Bases: BatchClassifier

Streaming Linear Discriminant Analysis.

Streaming Linear Discriminant Analysis (SLDA) [1] is a prototype classifier that incrementally accumulates the mean of each class and the mean and covariance across all classes. Note that this method does not gracefully forget and may not handle concept drift well.

[1] uses SLDA ontop of a pre-trained model to perform continual learning.
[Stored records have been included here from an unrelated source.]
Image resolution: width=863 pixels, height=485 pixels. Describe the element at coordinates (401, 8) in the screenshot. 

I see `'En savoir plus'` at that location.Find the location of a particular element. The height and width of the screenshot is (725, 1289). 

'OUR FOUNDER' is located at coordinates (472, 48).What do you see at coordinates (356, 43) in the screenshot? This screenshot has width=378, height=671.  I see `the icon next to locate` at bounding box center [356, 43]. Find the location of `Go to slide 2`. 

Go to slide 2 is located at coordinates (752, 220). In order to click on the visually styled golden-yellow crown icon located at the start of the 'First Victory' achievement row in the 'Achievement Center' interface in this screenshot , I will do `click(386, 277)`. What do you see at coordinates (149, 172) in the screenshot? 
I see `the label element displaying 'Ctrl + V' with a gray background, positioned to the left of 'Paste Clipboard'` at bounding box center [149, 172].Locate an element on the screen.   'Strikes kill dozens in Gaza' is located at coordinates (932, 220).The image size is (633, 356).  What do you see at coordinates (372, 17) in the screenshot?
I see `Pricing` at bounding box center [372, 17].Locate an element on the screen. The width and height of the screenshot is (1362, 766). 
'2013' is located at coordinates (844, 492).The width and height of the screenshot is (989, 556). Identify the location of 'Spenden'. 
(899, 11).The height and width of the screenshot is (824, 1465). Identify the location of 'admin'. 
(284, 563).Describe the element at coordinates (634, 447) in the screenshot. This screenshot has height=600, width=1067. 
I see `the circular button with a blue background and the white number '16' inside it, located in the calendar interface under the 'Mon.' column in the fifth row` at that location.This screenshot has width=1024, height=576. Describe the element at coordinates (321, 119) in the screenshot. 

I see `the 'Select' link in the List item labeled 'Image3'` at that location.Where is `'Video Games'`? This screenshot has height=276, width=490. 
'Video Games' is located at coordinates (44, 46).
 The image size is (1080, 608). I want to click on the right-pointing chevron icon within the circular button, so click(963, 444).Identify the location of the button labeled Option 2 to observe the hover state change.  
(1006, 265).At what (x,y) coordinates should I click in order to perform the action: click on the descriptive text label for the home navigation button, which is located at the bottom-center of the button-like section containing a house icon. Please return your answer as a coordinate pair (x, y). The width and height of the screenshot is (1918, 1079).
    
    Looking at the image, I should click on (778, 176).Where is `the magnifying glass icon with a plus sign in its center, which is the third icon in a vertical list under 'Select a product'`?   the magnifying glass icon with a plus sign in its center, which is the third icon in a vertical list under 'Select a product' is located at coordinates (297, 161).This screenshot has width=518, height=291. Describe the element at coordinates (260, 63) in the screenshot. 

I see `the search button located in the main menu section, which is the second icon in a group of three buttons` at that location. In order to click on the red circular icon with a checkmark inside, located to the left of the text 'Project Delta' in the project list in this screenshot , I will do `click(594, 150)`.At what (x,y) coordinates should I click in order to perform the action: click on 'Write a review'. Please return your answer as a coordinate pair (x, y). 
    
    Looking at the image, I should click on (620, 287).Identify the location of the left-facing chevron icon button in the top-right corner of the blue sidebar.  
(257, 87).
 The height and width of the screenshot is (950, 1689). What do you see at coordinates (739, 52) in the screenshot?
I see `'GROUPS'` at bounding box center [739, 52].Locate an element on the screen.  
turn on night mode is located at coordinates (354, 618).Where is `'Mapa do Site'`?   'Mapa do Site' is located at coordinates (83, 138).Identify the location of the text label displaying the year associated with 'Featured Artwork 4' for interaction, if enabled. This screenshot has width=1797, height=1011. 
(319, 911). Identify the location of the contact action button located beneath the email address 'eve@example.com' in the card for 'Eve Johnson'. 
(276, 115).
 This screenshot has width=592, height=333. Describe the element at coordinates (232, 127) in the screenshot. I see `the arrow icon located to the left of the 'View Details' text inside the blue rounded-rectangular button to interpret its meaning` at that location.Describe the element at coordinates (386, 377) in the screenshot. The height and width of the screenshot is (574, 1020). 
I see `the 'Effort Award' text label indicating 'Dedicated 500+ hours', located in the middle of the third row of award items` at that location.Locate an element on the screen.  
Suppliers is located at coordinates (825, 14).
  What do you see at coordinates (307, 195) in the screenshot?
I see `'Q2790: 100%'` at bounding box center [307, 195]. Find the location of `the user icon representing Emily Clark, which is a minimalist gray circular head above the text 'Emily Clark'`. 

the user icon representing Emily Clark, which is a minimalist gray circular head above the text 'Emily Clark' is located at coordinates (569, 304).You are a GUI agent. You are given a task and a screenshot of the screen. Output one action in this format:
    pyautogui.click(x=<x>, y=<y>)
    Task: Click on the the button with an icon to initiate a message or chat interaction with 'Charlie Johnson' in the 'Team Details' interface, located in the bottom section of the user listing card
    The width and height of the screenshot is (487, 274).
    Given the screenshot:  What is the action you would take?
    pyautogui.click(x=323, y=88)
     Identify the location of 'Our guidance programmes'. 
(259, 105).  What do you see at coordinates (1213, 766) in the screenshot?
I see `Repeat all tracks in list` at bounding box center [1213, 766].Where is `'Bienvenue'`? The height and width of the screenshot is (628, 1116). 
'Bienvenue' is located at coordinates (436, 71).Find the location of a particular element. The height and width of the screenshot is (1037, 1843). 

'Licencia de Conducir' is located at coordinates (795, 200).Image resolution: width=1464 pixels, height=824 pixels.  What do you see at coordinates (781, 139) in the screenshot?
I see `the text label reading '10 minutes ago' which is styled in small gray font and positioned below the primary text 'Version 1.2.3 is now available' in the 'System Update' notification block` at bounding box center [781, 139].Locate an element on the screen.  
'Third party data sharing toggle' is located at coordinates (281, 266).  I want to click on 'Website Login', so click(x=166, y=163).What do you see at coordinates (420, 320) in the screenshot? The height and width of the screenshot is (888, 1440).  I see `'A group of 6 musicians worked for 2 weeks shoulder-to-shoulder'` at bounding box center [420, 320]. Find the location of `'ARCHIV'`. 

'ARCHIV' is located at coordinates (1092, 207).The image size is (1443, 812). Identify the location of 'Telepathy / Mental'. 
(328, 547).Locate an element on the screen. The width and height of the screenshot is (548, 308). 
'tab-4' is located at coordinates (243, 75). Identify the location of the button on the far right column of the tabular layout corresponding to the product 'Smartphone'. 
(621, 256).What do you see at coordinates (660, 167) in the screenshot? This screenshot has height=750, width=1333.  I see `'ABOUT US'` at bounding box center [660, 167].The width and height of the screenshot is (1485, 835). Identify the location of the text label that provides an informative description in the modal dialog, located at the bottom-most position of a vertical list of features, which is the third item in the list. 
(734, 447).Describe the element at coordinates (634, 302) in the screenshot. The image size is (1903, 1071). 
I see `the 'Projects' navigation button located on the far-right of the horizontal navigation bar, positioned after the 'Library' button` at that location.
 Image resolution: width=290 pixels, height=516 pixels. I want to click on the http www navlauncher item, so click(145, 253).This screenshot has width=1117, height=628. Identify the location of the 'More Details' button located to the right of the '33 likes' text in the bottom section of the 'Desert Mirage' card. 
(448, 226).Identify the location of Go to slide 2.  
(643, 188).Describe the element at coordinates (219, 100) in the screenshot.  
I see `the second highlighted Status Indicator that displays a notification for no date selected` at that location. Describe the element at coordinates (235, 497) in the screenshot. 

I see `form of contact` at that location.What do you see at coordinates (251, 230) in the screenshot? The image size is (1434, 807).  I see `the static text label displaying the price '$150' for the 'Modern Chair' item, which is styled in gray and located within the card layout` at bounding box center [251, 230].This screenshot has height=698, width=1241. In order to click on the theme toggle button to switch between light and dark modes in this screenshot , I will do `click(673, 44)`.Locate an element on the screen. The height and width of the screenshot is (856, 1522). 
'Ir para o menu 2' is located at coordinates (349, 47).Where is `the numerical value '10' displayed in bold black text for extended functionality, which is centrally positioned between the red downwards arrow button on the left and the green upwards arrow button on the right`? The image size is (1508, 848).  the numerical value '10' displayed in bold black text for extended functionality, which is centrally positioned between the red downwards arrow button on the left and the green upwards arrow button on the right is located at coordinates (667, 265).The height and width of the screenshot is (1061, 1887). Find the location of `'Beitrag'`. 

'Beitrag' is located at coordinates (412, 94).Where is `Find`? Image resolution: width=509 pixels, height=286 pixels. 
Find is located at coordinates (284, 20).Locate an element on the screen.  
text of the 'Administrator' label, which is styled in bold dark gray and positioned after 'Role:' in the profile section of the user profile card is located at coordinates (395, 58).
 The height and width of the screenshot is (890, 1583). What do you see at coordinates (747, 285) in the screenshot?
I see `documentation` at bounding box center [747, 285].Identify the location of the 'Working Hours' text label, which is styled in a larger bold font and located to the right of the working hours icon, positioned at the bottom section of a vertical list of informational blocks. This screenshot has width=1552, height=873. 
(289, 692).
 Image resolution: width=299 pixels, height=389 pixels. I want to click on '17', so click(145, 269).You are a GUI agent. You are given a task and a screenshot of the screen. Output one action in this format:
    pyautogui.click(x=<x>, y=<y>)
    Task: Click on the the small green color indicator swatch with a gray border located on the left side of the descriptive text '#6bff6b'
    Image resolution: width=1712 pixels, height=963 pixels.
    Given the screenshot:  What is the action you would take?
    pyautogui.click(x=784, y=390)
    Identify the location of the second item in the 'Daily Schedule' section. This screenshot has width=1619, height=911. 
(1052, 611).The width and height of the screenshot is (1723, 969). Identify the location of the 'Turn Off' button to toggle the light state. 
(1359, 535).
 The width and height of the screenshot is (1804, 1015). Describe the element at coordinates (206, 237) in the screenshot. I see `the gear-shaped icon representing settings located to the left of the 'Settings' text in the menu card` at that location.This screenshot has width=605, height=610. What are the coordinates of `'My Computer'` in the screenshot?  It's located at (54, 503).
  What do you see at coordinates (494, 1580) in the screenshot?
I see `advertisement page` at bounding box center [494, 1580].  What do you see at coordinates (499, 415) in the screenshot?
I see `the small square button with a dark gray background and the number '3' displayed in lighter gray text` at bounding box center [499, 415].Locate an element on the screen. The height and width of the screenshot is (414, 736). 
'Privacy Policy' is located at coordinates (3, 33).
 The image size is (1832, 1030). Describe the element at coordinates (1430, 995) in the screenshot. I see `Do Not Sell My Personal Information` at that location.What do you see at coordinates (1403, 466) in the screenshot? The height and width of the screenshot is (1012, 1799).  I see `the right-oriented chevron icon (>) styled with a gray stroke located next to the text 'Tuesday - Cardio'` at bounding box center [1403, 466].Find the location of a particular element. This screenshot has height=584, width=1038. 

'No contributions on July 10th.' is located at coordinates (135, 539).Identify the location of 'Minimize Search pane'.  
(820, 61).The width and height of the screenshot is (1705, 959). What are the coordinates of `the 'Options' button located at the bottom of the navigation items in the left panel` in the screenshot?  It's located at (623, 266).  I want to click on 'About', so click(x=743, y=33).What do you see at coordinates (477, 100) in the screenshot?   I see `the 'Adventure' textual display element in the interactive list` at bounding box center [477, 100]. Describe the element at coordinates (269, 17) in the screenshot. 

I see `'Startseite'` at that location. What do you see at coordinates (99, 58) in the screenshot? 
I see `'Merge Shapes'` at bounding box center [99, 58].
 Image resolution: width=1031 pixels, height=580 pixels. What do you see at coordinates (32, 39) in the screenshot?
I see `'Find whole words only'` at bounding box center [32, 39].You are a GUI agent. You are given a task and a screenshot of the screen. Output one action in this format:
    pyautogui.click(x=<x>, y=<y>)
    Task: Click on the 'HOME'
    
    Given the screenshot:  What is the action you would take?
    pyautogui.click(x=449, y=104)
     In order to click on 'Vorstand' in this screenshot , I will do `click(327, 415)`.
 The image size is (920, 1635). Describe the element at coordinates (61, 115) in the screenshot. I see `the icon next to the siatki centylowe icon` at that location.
See [2] and [3] for more details on incremental LDA outside of continual learning.

>>> from capymoa.ocl.strategy import SLDA
>>> from capymoa.ocl.datasets import TinySplitMNIST
>>> from capymoa.ocl.evaluation import ocl_train_eval_loop
>>> scenario = TinySplitMNIST()
>>> learner = SLDA(scenario.schema)
>>> results = ocl_train_eval_loop(
...     learner,
...     scenario.train_loaders(32),
...     scenario.test_loaders(32),
... )
>>> print(f"{results.accuracy_final*100:.1f}%")
75.5%
__init__(
schema: Schema,
pre_processor: Module = nn.Identity(),
num_features: int | None = None,
ridge: float = 1e-6,
device: device | str = torch.device('cpu'),
)[source]#

Initialize a SLDA classifier.

Parameters:
  • schema – Describes the shape and type of the data.

  • pre_processor – A pre-processing module to apply to the input data, defaults to an identity module.

  • num_features – Number of features once pre-processed, defaults to the number of attributes in the schema.

  • ridge – Ridge regularization term to avoid singular covariance matrix, defaults to 1e-6.

  • device – Device to run the model on, defaults to CPU.

batch_predict(x: Tensor) Tensor[source]#

Predict the labels for a batch of instances.

Parameters:

x – Batch of x_dtype valued feature vectors (batch_size, num_features)

Returns:

Predicted batch of y_dtype valued labels (batch_size,).

batch_predict_proba(x: Tensor) Tensor[source]#

Predict the probabilities of the classes for a batch of instances.

Parameters:

x – Batch of x_dtype valued feature vectors (batch_size, num_features)

Returns:

Batch of x_dtype valued predicted probabilities (batch_size, num_classes).

batch_train(x: Tensor, y: Tensor) None[source]#

Train with a batch of instances.

Parameters:
  • x – Batch of x_dtype valued feature vectors (batch_size, num_features)

  • y – Batch of y_dtype valued labels (batch_size,).

predict(instance: Instance) int | None[source]#

Predict the label of an instance.

The base implementation calls predict_proba() and returns the label with the highest probability.

Parameters:

instance – The instance to predict the label for.

Returns:

The predicted label or None if the classifier is unable to make a prediction.

predict_proba(
instance: Instance,
) ndarray[Any, dtype[float64]] | None[source]#

Calls batch_predict_proba() with a batch of size 1.

train(instance: LabeledInstance) None[source]#

Calls batch_train() with a batch of size 1.

device: device = device(type='cpu')#

Device on which the batch will be processed.

random_seed: int#

The random seed for reproducibility.

When implementing a classifier ensure random number generators are seeded.

schema: Schema#

The schema representing the instances.

x_dtype: dtype = torch.float32[source]#

Data type for the input features.

y_dtype: dtype = torch.int64[source]#

Data type for the target value/labels.